Esa fue la invitación para este fin de semana pasado. 

Entrar al taller de José y aprender de este gran hombre. 

Y con la alegría que caracteriza a los jóvenes fueron llegando desde Sancti Spíritus, Meneses y de Jarahueca.

Nos acompañó y ayudó María Isabel en esta experiencia. 

15 muchachos y muchachas que llegaron cargados de deseos e ilusión. 

En la primera noche un espacio para conocerse e ir creando grupo. Una película y la espontaneidad de los muchachos favoreció a que todos entraran en la dinámica que les proponíamos. 


El sábado, después de una oración que nos motivó a vivir el día nos acercamos a la figura de José.

En un primer momento fuimos a su taller y a partir de instrumentos de trabajo reflexionamos en cómo todo tiene una riqueza, una posibilidad y a la vez unas limitaciones. 

José se supo instrumento en las manos de Dios, puso todas sus capacidades para serle útil, se dejó hacer. 
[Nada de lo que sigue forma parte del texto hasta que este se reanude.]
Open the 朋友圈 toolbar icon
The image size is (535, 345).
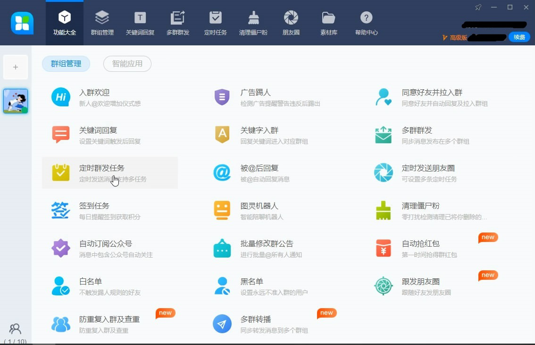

En un segundo momento de la mañana nos preguntamos: 

¿Qué conocemos de él? ¿Qué recordamos? 


Los jóvenes trabajaron personalmente buscando acercarse a su propia experiencia con José. 
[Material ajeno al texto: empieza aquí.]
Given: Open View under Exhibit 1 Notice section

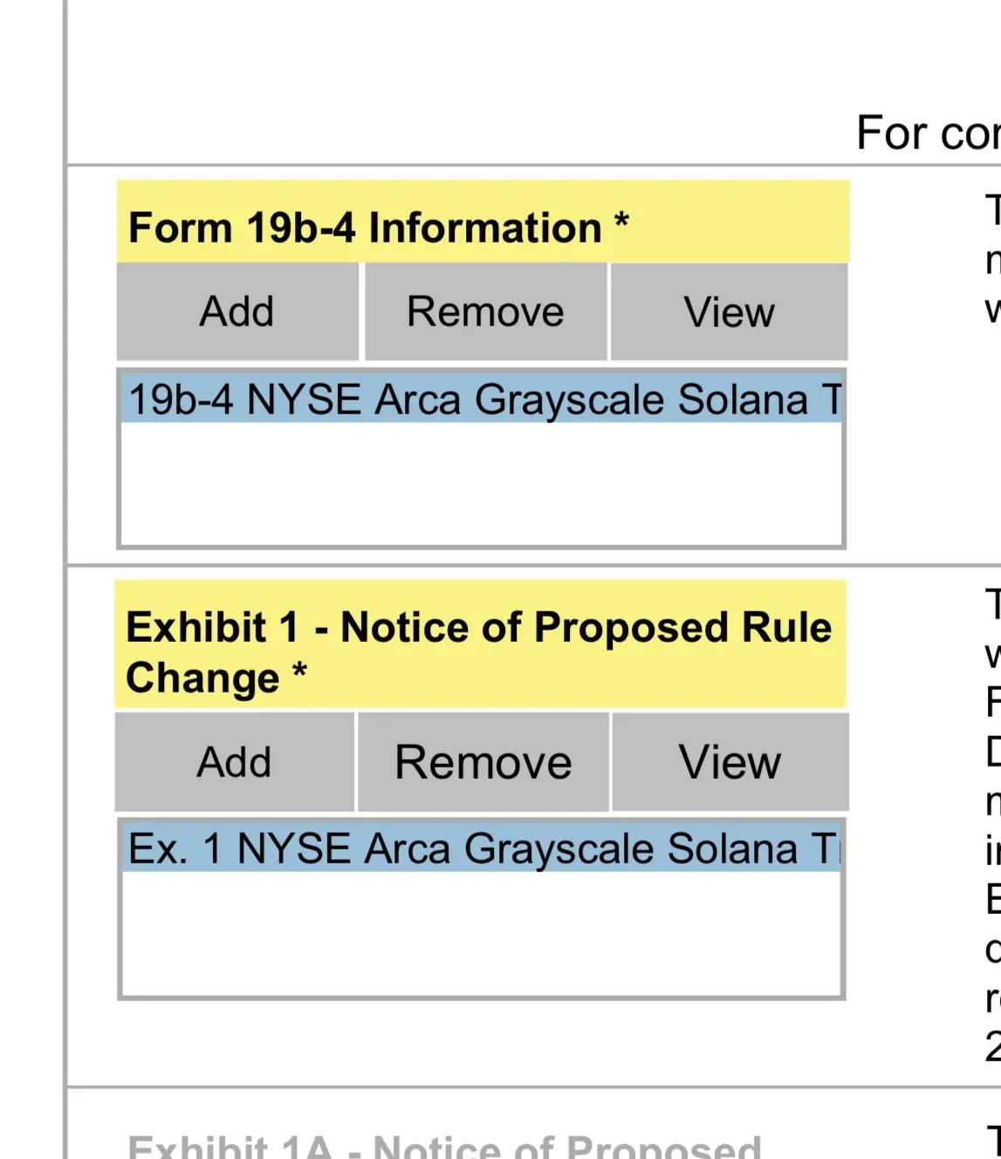Looking at the screenshot, I should pyautogui.click(x=730, y=762).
Después de un compartir trabajan por equipos para enriquecer esta experiencia con textos Bíblicos. 

Se comparte creativamente lo trabajado. 


La tarde nos llevó al taller. Trabajar, como hizo José, con nuestras propias manos para recordar que siempre somos colaboradores de Dios. Desde nuestras riquezas y capacidades podemos hacer algo bello.
En un clima de silencio fuimos creando juntas y juntos. 
Y después del esfuerzo la alegría de la obra terminada. 

La noche la dedicamos a una película que nos acercó a la vida del padre de Jesús.

Su estar cercano, su amor y fidelidad al deseo de Dios, al trabajo, a la verdad y a Jesús y a María nos llevaron al hombre que siempre dijo SI.
Y como todo lo que comienza termina dedicamos un tiempo a evaluar lo vivido.